Perioperative advance care planning
This is not a new issue but formalising the process of perioperative advance care planning has become increasingly important as our population ages and are undergoing major operative procedures later in life. Having a formal process helps to match family expectations, with a patient’s end of life wishes together with their functional and medical status. Most importantly it allows every hospital team member during a patient’s operative journey, to be aware of the goals of treatment but also the limits of care and comfort measures to be applied. It certainly does not mean that appropriate due diligence in preoperative assessment, intraoperative care and post-operative management are not performed but are done so with very clear shared goals.

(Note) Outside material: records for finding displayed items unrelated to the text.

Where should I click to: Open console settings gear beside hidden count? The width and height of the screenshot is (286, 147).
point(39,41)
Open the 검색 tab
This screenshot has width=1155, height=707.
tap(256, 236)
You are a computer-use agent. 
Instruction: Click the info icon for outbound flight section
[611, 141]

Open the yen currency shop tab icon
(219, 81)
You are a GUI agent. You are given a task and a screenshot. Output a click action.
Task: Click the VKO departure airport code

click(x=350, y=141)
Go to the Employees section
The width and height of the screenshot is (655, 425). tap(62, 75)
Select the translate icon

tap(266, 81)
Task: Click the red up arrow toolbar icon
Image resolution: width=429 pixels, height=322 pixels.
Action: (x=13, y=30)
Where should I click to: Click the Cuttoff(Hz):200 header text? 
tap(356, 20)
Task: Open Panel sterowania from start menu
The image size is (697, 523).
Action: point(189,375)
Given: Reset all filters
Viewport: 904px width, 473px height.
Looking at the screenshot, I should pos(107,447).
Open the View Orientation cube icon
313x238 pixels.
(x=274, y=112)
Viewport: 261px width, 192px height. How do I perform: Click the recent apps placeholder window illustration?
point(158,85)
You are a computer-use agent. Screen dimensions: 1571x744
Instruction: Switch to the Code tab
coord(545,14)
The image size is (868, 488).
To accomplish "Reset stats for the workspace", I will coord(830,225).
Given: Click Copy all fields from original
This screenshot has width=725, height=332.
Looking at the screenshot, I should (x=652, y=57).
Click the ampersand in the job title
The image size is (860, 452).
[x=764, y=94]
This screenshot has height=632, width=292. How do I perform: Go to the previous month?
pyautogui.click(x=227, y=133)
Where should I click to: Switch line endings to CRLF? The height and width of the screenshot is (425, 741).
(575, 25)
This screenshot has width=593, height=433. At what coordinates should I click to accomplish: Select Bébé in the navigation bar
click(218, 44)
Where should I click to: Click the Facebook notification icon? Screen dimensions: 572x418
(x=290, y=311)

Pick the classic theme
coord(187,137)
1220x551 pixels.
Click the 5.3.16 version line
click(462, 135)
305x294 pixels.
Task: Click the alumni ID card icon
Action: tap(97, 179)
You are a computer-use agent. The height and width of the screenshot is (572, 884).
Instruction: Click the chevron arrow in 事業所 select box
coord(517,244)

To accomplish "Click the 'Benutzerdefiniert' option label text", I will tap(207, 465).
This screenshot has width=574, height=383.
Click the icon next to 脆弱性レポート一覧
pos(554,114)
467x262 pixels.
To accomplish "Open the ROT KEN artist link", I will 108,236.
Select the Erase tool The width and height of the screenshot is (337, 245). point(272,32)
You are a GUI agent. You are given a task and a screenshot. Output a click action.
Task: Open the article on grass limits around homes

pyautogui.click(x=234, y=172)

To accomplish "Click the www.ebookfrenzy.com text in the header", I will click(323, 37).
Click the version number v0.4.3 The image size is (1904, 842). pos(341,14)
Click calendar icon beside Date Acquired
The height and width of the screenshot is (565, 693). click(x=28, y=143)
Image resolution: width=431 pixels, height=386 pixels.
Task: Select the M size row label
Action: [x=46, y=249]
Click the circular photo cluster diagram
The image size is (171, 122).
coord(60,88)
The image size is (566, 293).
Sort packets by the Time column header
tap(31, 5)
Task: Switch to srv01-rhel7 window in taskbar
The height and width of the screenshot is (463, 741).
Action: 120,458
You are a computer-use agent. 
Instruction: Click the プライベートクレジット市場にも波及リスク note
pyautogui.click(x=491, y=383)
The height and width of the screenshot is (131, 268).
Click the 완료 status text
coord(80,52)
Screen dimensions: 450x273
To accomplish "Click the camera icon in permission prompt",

I believe it would be irresponsible for any older patient with multiple comorbidities or frailty or with terminal illness to undergo any major operative procedure without a discussion about clear goals of care, related to their end of life wishes.
Providing a signed not-for resuscitation order does not dignify this precious end of life discussion, which allows patients and their families to make informed decisions about managing the risks and complications of surgery.
Around Ingrid’s bedside, we understood that fixing her fracture would bring her much relief of her pain but solemnly Ingrid was clear that she had lived well and did not want to be resuscitated in the event of a cardiovascular collapse. Together as a team we decided to proceed but understanding that if Ingrid were to suffer a complication during or after her surgery, we would offer her palliation. As I drifted her off to sleep with a gentle dose of induction agent, I believe that she was at peace with her decision. Her family were well informed and that our team in theatre were confident to manage any complications and ensure Ingrid’s comfort and dignity under anaesthesia. As our surgical patient population ages, they present an increasingly complex array of medical concerns and end of life issues that we must consider before undergoing any major surgical procedures. Specific advance care planning must be undertaken to place value on a patient’s end of life wishes as they relate to the risk and complications of major surgery. Ingrid recovered well post operatively but her rehabilitation was slow and she returned home with higher care needs.